Enquanto Cândido, o barão, Pangloss, Martin e Cacambo contavam as suas aventuras, discorriam sobre os acontecimentos contingentes ou não contingentes deste universo, questionavam sobre as causas e os efeitos, sobre o mal moral e o físico, sobre a liberdade e a necessidade, sobre as consolações que se podem sentir quando se não está nas galés da Turquia, chegaram a casa do príncipe da Transilvânia, nas margens do Propôntide. As primeiras pessoas que viram foram Cunegundes e a velha, que dependuravam guardanapos em cordéis para secarem.

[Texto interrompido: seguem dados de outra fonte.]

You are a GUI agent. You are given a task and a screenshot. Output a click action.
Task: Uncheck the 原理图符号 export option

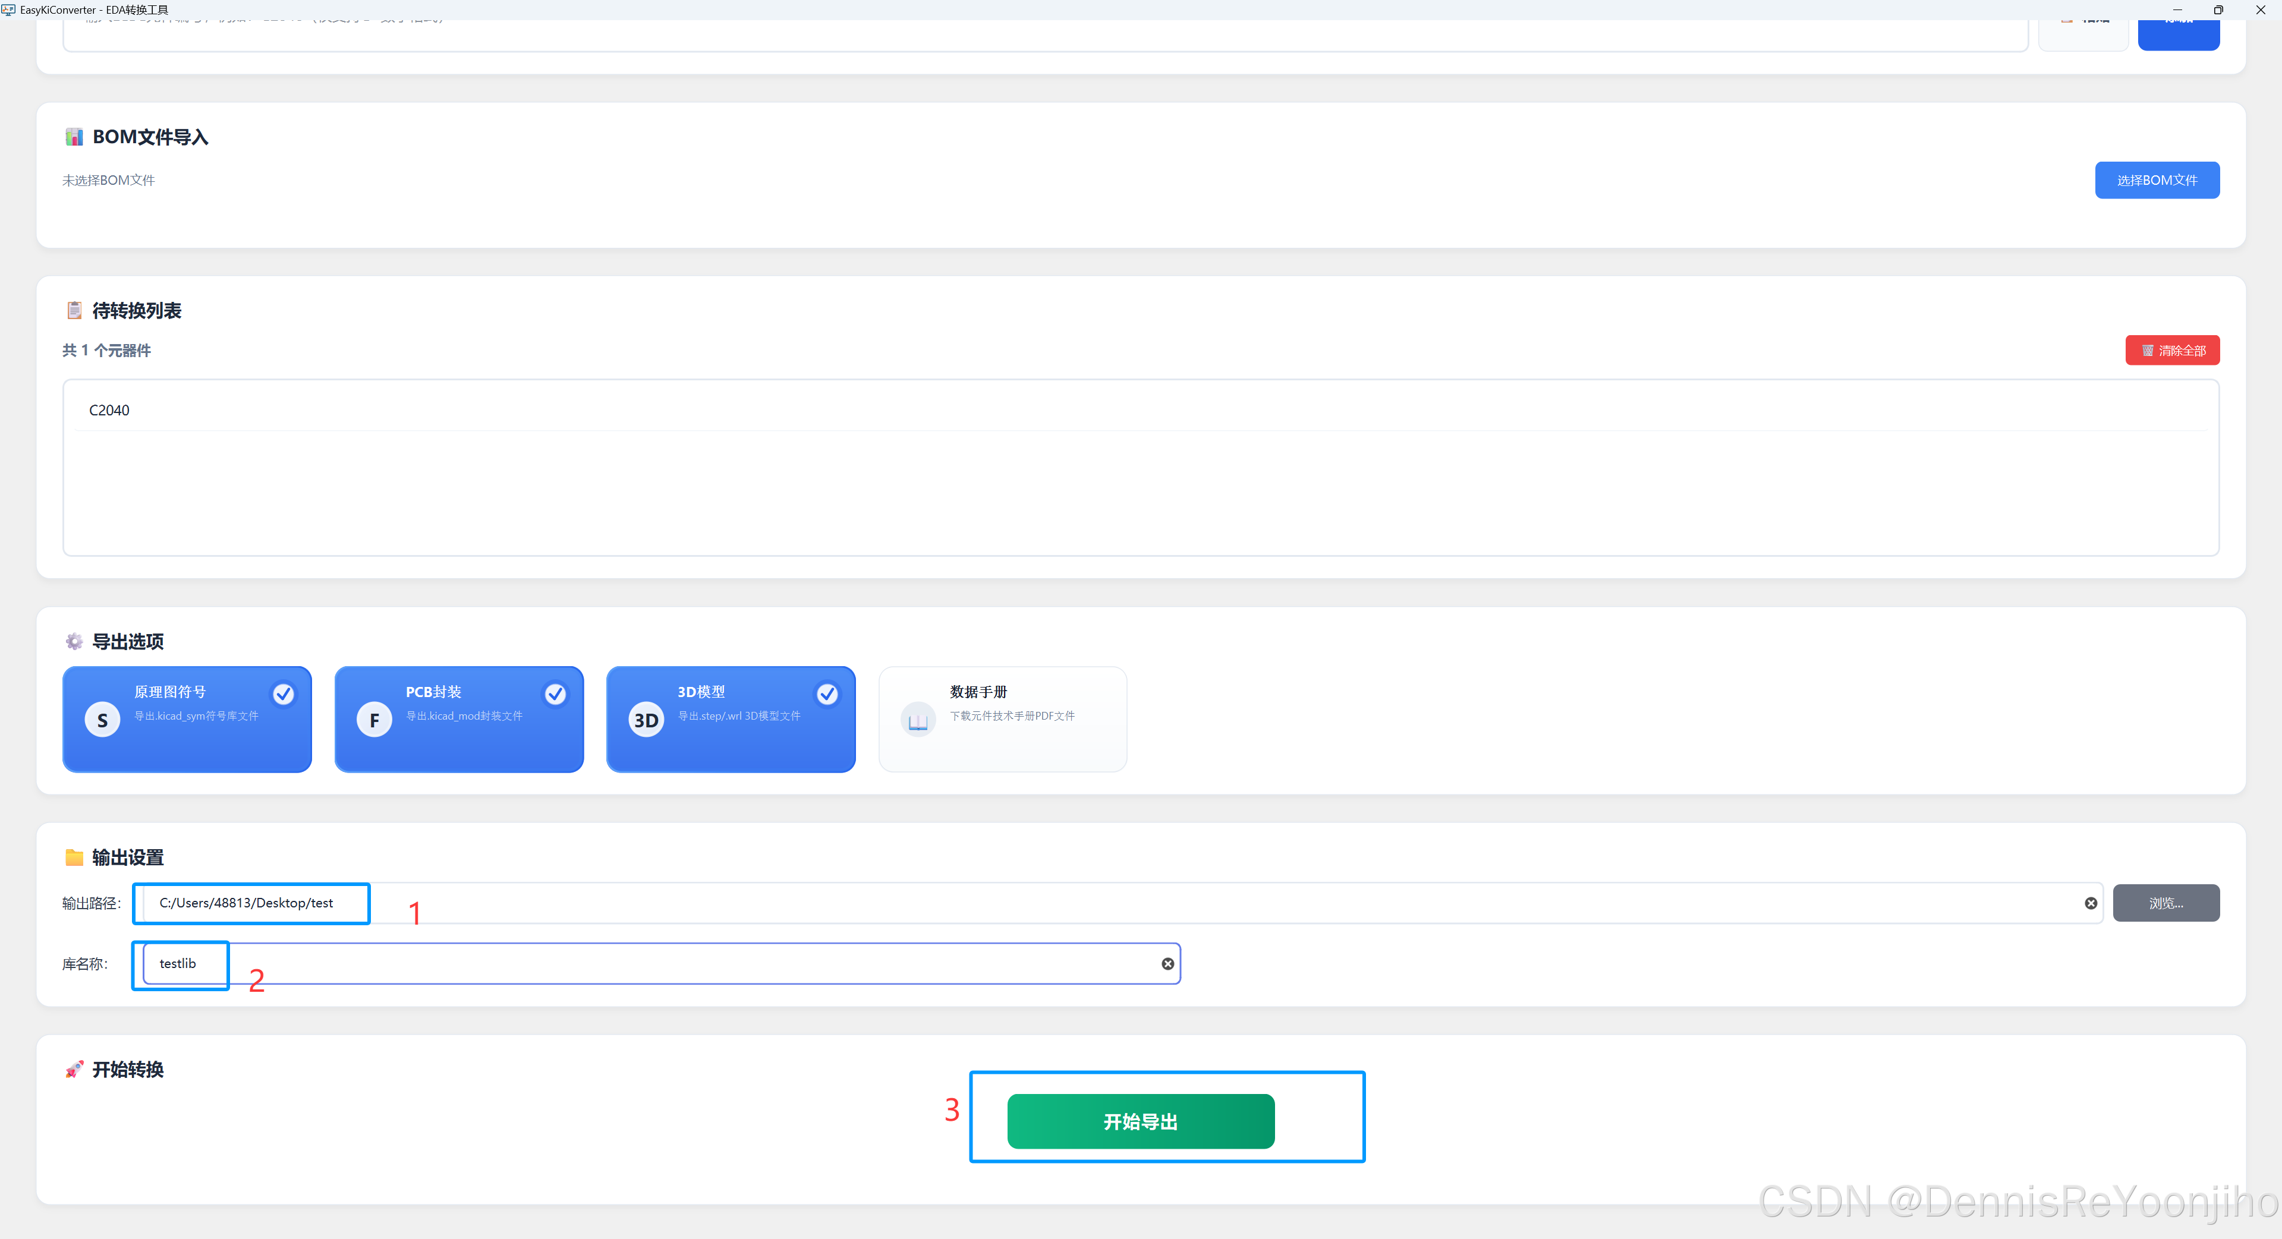(x=283, y=693)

O barão empalideceu perante o que se lhe deparava. O terno amante Cândido, ao ver a sua bela Cunegundes de pele escura, olhos raiados de sangue, peito chato, faces enrugadas, braços vermelhos e escamosos, recuou dois passos, tomado de horror, e avançou levado apenas pelo seu bom coração. Cunegundes abraçou Cândido e o irmão e todos abraçaram a velha. Cândido resgatou-as a ambas.
Havia na vizinhança uma pequena quinta, cuja compra a velha propôs a Cândido, a fim de nela se instalarem enquanto cada um deles não encontrasse melhor destino. Cunegundes não sabia que estava feia; ninguém lho havia dito! Lembrou a Cândido as suas promessas num tom tão absoluto que ele não ousou recusar. Comunicou então ao barão que ia casar com a irmã dele.
- Não consentirei jamais - disse o barão - numa tal baixeza da parte dela nem vos suportarei a insolência. Não quero que me seja lançada em rosto tal infâmia, que privaria os filhos de minha irmã dos seus direitos de nobreza. Não, a minha irmã só desposará um barão do Império.
Cunegundes lançou-se-lhe aos pés e banhou-lhos de lágrimas.